Infilo la mano nella tasca interna del giubbotto e ne estraggo il portafogli.

- Oh, andiamo, quanto sei polemico, stavamo scherzando.

- Dai, Eddy, stavamo solo cercando di farci due risate.

- Dalle mie disavventure.

- Andiamo, devi essere sincero però, almeno uragano è bellissima. Fossi stato in te, già ieri mattina, quando ti è venuta addosso, io le sarei corso dietro e le avrei chiesto di farmi suo schiavo. E' bellissima, amico! - Tenta di rabbonirmi Clark.
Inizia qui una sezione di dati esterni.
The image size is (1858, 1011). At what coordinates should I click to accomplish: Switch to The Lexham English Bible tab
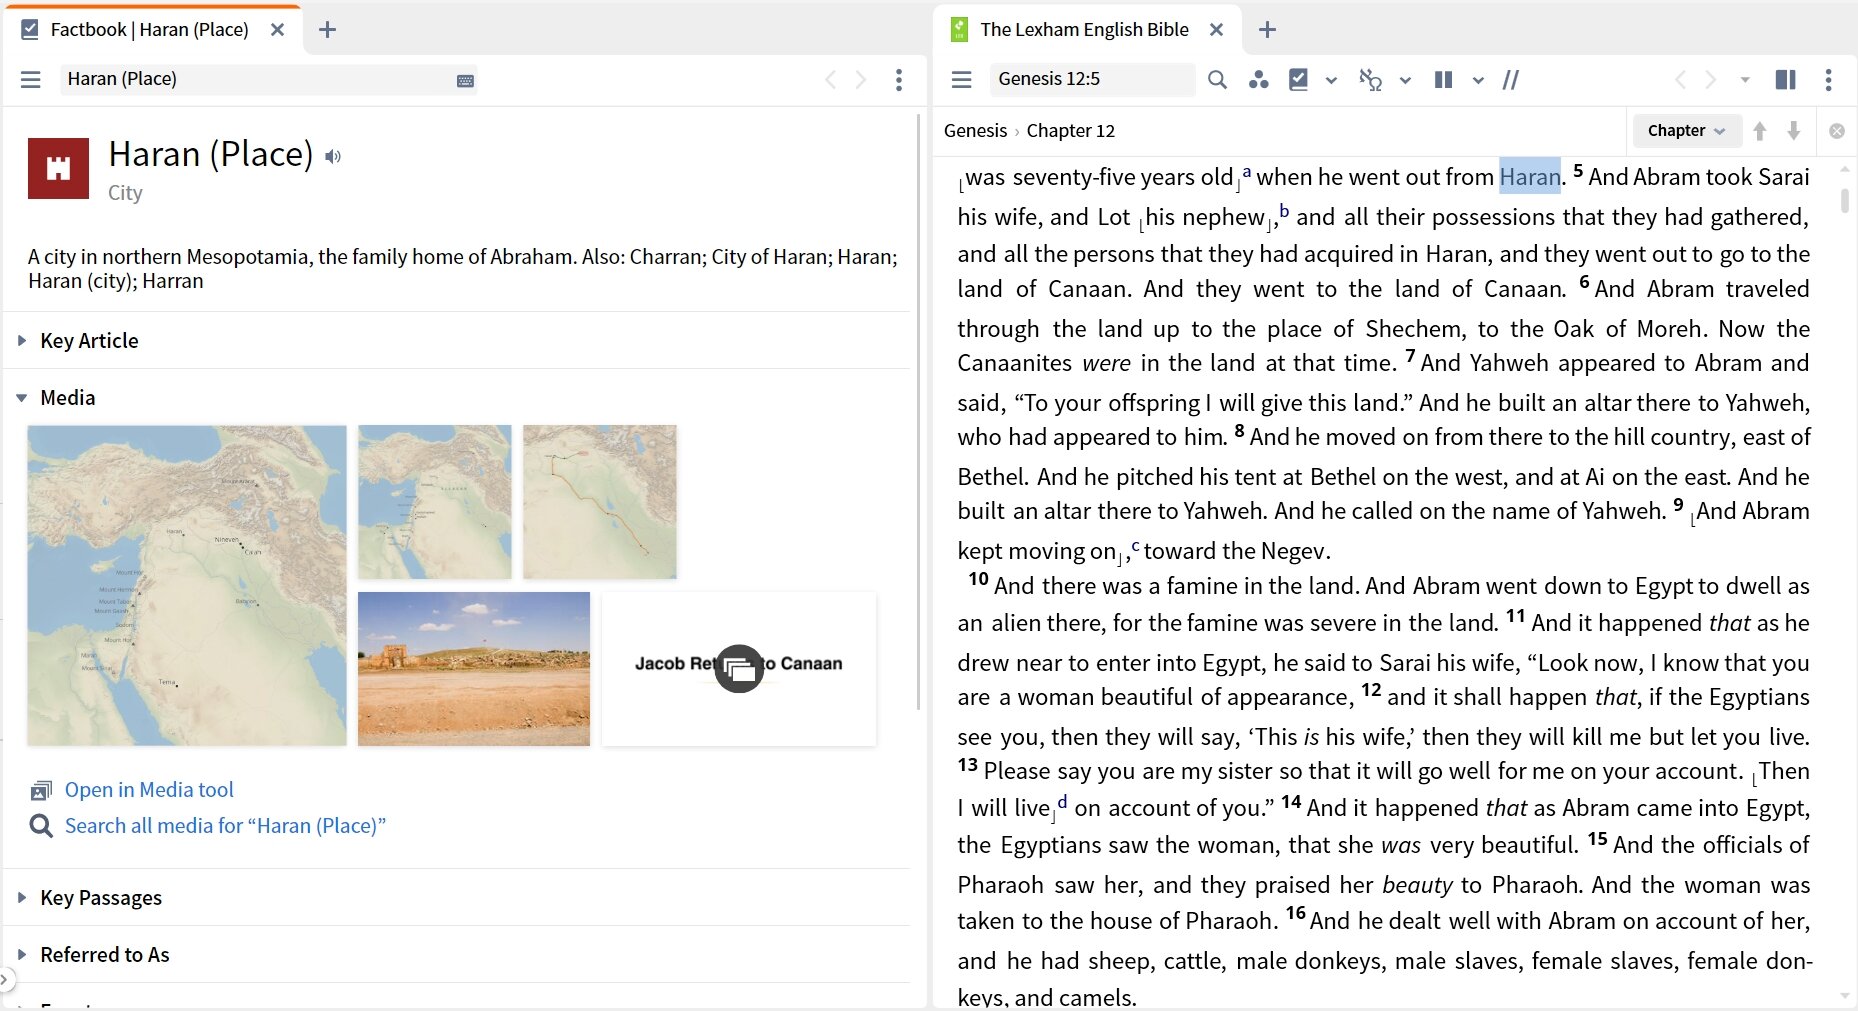(1083, 29)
- Concordo- Jensen gli da man forte, ed entrambi si voltano verso la persona in discussione, e non posso evitare di farlo anch'io.

Lui si è appena voltato verso di lei che parla al barista e si china a darle un lungo bacio sulla fronte e poi a sussurrarle qualcosa all'orecchio.

- Che fortuna!- afferma Jensen.

- Già. Ho però la sensazione di averlo già visto- gli risponde Clark.

E allora mi dedico ad osservare seriamente l'uomo: è alto quanto me, un metro e ottanta più o meno; ha un fisico atletico e asciutto; il colore dei suoi occhi riesco a distinguerlo perché sono del colore del ghiaccio; i lineamenti del viso sono definiti e la carnagione dorata e i capelli biondi gli trasmettono un aspetto piacente. Mi soffermo qualche altro istante sul suo volto e la sensazione di averlo già visto striscia anche dentro di me. Ma dove?

Lo vedo stringere la mano al barista e, subito dopo, quest'ultimo sporgersi sul bancone per andare incontro con la guancia protesa alle labbra di lei, che si sporge sul banco mettendo in mostra il suo fondoschiena sodo. Perfetto. Si volta, raccoglie le sue cose dallo sgabello e circondata da un braccio di lui si incamminano verso l'uscita.

- E cosi passò "l'uragano Catrina "- sfotte Clark, e riprendono entrambi a ridere. Infami!